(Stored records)
========

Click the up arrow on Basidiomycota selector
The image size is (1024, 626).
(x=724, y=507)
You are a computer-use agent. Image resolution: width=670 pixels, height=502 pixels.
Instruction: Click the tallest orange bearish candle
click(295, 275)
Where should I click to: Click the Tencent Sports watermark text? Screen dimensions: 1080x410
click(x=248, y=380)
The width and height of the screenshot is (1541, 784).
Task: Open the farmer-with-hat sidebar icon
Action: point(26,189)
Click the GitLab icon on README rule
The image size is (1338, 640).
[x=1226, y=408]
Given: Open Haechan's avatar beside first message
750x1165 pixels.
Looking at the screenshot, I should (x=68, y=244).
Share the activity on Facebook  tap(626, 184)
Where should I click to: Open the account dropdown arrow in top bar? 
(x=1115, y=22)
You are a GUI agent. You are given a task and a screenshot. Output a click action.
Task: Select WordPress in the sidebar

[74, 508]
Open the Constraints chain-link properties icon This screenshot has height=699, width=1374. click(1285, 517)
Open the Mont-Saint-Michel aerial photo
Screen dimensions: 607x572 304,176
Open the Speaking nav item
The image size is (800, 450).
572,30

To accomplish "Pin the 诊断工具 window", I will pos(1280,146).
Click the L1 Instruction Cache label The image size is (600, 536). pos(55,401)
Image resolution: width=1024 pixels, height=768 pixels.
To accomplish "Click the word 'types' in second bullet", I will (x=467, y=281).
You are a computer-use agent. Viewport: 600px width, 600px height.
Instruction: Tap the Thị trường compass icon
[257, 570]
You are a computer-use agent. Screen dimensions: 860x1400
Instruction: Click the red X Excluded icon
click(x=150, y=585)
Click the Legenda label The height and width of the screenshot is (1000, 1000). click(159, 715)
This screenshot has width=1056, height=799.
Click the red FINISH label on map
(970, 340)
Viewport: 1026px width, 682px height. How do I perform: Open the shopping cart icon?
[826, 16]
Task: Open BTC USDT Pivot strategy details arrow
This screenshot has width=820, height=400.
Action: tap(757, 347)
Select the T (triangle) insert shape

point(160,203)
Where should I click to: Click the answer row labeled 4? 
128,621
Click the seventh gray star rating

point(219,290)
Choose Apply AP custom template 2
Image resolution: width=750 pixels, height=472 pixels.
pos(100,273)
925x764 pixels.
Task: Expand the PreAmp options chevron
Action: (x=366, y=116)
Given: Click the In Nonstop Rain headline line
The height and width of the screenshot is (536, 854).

========

* [TASK ITEM] For the records above, state how many lines contain "accomplish". Add nothing to the number.

* [RESPONSE TO THE TASK] 2